Maria Imelda M. Manotoc vs. CA and AGAPITA TRAJANO on behalf of the Estate
of ARCHIMEDES TRAJANO
FACTS:
Petitioner is the defendant in Civil Case No. 63337 entitled Agapita Trajano, pro se, and
on behalf of the Estate of Archimedes Trajano v. Imelda Imee R. Marcos-Manotoc for Filing,
Recognition and/or Enforcement of Foreign Judgment, to which Respondent Trajano seeks the
enforcement of the foreign courts judgment against Manotoc.
Based on the complaint, trial court effected summons to the address of petitioner in
Pasig City which was received by Manotocs caretaker. When petitioner failed to answer, trial
court declared her in default. Petitioner Manotoc, by special appearance of counsel, filed a
Motion to Dismiss on the ground of lack of jurisdiction of the trial court over her person due to an
invalid substituted service of summons. The grounds to support the motion were: (1) the
address of defendant indicated in the Complaint (Alexandra Homes) was not her dwelling,
residence, or regular place of business as provided in Section 8, Rule 14 of the Rules of Court;
(2) the party (de la Cruz), who was found in the unit, was neither a representative, employee,
nor a resident of the place; (3) the procedure prescribed by the Rules on personal and
substituted service of summons was ignored; (4) defendant was a resident of Singapore; and
(5) whatever judgment rendered in this case would be ineffective and futile.
The trial court rejected Manotocs Motion to Dismiss on the strength of its findings that
her residence, for purposes of the Complaint, was based on the documentary evidence of
respondent Trajano. The trial court ruled that the sheriffs substituted service was made in the
regular performance of official duty. Trial court denied the MR of petitioner, hence, Manotoc filed
a petition for certiorari and prohibition.
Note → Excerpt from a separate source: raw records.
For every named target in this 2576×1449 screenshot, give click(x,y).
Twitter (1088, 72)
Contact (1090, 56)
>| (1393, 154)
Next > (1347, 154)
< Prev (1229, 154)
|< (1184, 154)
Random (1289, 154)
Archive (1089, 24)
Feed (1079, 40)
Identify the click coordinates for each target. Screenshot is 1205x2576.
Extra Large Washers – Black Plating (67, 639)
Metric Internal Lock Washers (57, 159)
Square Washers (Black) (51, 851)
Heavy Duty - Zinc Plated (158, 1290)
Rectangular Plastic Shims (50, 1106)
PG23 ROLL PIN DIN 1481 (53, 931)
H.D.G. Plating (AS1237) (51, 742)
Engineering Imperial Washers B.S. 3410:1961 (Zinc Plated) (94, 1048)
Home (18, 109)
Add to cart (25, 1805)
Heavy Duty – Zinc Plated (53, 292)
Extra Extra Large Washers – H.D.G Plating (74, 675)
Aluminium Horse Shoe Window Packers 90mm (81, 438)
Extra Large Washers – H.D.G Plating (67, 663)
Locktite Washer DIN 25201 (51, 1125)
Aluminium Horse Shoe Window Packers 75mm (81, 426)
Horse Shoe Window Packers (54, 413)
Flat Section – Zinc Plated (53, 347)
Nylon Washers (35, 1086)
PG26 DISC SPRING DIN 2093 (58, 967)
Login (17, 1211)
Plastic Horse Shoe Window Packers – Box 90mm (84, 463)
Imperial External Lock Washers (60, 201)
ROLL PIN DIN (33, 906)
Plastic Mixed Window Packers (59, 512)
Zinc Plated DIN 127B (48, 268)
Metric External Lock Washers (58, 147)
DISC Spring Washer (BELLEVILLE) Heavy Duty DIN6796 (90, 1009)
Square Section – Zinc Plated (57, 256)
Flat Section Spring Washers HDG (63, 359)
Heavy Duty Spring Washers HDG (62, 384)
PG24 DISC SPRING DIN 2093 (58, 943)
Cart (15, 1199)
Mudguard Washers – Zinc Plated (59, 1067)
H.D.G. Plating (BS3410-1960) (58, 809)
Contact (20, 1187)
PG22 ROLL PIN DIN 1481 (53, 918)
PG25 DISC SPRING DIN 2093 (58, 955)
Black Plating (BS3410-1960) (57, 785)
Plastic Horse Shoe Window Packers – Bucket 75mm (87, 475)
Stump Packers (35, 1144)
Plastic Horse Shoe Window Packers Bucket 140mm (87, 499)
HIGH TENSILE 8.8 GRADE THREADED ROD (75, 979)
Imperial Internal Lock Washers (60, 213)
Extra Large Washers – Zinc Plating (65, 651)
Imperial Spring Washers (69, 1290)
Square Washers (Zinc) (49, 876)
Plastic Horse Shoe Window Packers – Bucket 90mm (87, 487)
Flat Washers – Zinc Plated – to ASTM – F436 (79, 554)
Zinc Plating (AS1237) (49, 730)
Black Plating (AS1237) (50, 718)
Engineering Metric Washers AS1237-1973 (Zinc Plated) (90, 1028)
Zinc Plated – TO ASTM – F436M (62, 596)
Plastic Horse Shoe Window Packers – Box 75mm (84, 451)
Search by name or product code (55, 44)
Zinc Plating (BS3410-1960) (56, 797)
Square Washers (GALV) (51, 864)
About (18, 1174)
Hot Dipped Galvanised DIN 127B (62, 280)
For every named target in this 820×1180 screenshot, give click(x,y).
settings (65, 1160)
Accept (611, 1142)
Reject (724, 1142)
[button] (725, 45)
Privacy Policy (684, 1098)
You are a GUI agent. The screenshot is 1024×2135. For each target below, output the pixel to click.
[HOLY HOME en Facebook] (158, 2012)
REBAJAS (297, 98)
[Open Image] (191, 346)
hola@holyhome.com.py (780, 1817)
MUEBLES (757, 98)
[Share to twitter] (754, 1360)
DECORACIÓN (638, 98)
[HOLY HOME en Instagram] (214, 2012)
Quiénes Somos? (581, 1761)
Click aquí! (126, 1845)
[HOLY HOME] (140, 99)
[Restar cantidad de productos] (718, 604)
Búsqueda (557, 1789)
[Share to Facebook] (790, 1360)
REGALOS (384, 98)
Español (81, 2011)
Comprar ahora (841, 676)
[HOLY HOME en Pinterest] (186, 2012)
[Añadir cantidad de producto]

CA affirmed the findings of the trial court. CA also rejected petitioners Philippine
passport as proof of her residency in Singapore as it merely showed the dates of her departure
from and arrival in the Philippines without presenting the boilerplates last two (2) inside pages
where petitioners residence was indicated. The CA considered the withholding of those pages
as suppression of evidence. Thus, according to the CA, the trial court had acquired jurisdiction
over petitioner as there was a valid substituted service pursuant to Section 8, Rule 14 of the old
Revised Rules of Court. CA further denied petitioners MR.
ISSUE: Whether there was a valid substituted service of summons on petitioner for the trial
court to acquire jurisdiction.
RULING:
NO. A meticulous scrutiny of the aforementioned Return readily reveals the absence of
material data on the serious efforts to serve the Summons on petitioner Manotoc in person. It
cannot be determined how many times, on what specific dates, and at what hours of the day the
attempts were made. Given the fact that the substituted service of summons may be assailed,
as in the present case, by a Motion to Dismiss, it is imperative that the pertinent facts and

circumstances surrounding the service of summons be described with more particularity in the
Return or Certificate of Service as required under Supreme Court Administrative Circular No. 5
(dated November 9, 1989).

Granting that such a general description be considered adequate, there is still a serious
nonconformity from the requirement that the summons must be left with a person of suitable
age and discretion residing in defendants house or residence. Thus, there are two (2)
requirements under the Rules: (1) recipient must be a person of suitable age and discretion; and
(2) recipient must reside in the house or residence of defendant, the Return of Sheriff Caelas
did not comply with the stringent requirements of Rule 14, Section 8 on substituted service.